Required action —
From the entries that follow, reproduce exactly and only the lines from the line with "Task: Open help for the 用户名 field" to the line with "Open the Telephony menu", endpoints included.

*** Data under study ***

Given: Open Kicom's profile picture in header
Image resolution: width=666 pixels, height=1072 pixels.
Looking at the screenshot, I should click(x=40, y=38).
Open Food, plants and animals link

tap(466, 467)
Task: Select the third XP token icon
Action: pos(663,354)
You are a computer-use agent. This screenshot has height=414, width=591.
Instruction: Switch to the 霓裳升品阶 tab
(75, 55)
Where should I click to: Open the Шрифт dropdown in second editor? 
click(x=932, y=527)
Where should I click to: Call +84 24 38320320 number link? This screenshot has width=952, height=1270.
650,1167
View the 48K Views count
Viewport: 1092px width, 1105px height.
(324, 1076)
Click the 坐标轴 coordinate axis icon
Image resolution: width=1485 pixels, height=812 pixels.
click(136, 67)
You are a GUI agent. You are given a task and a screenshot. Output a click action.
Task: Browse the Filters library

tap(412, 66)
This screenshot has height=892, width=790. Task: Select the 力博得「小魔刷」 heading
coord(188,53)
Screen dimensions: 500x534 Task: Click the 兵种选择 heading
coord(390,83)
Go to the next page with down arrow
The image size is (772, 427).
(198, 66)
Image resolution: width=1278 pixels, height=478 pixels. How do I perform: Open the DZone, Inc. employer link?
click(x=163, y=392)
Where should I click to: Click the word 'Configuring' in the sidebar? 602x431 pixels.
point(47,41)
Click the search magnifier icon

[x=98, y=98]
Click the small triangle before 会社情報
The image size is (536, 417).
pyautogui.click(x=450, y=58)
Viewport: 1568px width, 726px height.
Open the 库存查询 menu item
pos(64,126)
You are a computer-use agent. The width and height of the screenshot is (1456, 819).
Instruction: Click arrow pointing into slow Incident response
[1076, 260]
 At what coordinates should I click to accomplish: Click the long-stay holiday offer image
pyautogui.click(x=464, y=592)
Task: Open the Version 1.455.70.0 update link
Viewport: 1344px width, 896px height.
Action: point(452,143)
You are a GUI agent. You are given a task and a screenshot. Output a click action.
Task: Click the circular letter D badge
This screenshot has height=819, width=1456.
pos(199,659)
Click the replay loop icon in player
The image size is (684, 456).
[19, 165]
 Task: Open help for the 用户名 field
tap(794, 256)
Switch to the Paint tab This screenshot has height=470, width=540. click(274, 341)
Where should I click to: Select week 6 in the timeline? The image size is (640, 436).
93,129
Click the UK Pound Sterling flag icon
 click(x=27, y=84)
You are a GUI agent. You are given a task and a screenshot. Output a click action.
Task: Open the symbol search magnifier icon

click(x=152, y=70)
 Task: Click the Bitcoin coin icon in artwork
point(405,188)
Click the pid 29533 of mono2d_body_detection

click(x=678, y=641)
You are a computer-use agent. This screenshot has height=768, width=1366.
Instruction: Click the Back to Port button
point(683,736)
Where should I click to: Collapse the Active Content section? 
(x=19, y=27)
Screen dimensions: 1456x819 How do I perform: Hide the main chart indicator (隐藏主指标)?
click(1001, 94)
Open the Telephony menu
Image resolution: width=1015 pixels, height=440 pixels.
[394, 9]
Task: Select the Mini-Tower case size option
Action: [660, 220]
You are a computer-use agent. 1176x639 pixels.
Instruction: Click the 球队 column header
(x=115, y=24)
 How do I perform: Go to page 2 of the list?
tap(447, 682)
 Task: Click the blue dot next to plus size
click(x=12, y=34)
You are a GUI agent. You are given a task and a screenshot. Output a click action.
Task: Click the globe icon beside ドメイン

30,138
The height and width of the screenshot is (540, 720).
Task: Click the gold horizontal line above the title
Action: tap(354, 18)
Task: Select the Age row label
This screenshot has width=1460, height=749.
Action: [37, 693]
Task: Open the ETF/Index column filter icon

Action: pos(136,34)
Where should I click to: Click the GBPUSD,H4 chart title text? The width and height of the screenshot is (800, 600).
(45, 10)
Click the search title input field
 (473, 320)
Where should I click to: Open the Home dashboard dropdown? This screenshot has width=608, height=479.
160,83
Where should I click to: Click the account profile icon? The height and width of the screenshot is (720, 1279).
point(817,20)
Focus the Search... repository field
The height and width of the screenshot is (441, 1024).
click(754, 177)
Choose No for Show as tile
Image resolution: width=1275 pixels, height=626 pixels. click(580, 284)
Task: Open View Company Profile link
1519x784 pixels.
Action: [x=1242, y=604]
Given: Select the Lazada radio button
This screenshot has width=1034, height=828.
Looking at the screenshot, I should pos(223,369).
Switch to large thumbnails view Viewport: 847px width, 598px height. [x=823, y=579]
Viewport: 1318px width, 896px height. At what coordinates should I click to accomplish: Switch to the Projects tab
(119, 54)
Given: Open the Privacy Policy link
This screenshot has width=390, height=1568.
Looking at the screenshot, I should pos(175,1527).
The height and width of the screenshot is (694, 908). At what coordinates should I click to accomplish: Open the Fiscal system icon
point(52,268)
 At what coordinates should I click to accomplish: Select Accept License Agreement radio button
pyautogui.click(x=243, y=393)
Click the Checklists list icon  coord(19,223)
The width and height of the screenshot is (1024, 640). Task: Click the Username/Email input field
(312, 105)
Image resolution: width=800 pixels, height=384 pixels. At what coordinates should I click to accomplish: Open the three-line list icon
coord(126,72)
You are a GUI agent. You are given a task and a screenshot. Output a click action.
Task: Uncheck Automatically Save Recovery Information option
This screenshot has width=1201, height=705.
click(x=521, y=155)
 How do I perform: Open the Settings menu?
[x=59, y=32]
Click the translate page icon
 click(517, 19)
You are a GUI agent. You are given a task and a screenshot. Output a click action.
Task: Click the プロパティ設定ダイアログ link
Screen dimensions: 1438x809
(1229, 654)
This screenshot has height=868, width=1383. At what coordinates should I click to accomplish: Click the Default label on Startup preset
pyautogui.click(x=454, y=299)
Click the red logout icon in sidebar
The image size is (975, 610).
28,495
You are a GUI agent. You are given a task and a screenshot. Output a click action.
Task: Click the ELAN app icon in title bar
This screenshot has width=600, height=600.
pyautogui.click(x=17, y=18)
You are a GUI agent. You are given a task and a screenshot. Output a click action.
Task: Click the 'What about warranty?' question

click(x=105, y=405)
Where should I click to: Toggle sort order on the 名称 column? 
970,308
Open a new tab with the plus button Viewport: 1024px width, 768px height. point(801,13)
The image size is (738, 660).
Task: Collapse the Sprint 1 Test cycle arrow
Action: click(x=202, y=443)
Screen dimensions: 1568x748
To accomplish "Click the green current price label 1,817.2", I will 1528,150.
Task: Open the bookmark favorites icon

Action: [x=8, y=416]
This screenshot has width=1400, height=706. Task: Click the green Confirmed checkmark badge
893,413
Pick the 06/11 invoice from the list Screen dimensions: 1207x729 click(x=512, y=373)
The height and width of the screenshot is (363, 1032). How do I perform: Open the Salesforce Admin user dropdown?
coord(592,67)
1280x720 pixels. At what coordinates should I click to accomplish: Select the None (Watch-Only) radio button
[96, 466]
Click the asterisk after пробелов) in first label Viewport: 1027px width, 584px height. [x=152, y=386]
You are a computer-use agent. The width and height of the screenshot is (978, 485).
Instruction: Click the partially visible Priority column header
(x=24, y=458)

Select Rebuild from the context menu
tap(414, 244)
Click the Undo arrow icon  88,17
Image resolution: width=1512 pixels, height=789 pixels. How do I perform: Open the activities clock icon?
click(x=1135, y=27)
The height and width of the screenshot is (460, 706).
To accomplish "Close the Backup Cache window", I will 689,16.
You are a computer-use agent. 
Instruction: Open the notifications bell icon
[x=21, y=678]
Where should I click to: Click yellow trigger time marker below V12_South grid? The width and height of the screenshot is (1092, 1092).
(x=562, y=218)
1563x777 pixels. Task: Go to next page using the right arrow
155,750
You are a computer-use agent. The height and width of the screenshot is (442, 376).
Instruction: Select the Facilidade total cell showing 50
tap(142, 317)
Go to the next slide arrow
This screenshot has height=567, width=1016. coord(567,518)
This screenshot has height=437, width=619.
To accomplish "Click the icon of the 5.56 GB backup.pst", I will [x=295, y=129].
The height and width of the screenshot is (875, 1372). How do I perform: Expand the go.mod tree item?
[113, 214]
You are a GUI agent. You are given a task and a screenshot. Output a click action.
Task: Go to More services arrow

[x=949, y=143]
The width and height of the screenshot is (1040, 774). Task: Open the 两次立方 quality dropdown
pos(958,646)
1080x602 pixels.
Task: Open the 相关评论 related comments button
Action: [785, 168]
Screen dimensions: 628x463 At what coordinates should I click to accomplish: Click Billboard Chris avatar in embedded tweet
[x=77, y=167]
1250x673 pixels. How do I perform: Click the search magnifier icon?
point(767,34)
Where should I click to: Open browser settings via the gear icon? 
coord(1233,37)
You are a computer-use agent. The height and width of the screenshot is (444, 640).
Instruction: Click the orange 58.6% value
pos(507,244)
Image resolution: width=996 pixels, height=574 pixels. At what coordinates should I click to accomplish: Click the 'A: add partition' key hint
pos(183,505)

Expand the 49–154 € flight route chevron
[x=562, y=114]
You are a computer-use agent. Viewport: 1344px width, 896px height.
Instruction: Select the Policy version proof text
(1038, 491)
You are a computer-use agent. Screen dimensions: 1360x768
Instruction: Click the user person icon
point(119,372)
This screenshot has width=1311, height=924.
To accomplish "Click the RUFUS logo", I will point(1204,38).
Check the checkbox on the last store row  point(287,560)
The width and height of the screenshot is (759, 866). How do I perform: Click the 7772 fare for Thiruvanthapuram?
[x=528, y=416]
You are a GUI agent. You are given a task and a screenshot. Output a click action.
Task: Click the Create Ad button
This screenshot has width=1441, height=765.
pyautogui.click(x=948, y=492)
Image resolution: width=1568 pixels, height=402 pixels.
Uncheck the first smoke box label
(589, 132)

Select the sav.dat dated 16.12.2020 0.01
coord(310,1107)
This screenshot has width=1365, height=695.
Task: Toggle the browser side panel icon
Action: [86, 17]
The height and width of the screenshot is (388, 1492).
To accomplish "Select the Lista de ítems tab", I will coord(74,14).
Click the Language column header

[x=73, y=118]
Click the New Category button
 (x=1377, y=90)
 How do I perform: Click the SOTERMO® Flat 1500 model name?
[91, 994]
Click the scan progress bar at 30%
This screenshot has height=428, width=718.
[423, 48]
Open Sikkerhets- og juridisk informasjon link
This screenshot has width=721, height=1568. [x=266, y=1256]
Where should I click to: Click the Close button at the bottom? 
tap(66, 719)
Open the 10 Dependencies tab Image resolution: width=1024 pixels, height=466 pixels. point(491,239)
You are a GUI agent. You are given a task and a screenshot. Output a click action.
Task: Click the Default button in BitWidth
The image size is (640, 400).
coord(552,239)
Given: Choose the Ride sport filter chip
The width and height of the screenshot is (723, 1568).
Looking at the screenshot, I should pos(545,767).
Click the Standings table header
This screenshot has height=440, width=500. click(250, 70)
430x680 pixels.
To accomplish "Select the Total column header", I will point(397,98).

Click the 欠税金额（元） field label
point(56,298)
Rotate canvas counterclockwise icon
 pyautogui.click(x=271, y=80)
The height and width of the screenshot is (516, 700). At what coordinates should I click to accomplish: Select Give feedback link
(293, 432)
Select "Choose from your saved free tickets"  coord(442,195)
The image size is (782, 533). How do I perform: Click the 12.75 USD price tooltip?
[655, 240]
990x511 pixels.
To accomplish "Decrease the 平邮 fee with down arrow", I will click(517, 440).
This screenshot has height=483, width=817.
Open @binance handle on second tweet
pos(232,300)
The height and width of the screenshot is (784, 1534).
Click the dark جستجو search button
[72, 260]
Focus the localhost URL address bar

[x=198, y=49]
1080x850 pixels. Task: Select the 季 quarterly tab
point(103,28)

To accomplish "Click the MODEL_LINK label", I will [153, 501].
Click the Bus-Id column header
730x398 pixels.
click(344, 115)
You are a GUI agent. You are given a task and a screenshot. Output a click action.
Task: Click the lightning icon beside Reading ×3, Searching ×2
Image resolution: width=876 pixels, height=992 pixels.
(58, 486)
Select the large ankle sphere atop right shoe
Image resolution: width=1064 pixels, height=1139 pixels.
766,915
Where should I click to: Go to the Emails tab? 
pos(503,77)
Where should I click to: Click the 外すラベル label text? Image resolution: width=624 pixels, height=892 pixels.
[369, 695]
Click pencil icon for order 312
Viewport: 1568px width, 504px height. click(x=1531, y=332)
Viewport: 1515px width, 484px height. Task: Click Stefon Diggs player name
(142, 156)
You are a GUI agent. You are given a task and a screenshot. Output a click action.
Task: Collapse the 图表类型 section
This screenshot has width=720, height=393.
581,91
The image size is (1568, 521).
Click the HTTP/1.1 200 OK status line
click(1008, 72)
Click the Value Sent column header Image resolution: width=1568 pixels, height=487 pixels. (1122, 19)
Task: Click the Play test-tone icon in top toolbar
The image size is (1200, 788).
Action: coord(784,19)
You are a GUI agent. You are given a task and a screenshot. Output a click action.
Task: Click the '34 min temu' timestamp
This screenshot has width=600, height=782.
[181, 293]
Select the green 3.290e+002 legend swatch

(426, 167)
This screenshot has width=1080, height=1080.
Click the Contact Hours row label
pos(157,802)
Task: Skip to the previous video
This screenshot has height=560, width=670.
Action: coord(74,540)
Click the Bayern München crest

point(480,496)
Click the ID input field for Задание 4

*** End of Data under study ***

Answer below —
 Task: Open help for the 用户名 field
tap(794, 256)
Switch to the Paint tab This screenshot has height=470, width=540. click(274, 341)
Where should I click to: Select week 6 in the timeline? The image size is (640, 436).
93,129
Click the UK Pound Sterling flag icon
 click(x=27, y=84)
You are a GUI agent. You are given a task and a screenshot. Output a click action.
Task: Open the symbol search magnifier icon

click(x=152, y=70)
 Task: Click the Bitcoin coin icon in artwork
point(405,188)
Click the pid 29533 of mono2d_body_detection

click(x=678, y=641)
You are a computer-use agent. This screenshot has height=768, width=1366.
Instruction: Click the Back to Port button
point(683,736)
Where should I click to: Collapse the Active Content section? 
(x=19, y=27)
Screen dimensions: 1456x819 How do I perform: Hide the main chart indicator (隐藏主指标)?
click(1001, 94)
Open the Telephony menu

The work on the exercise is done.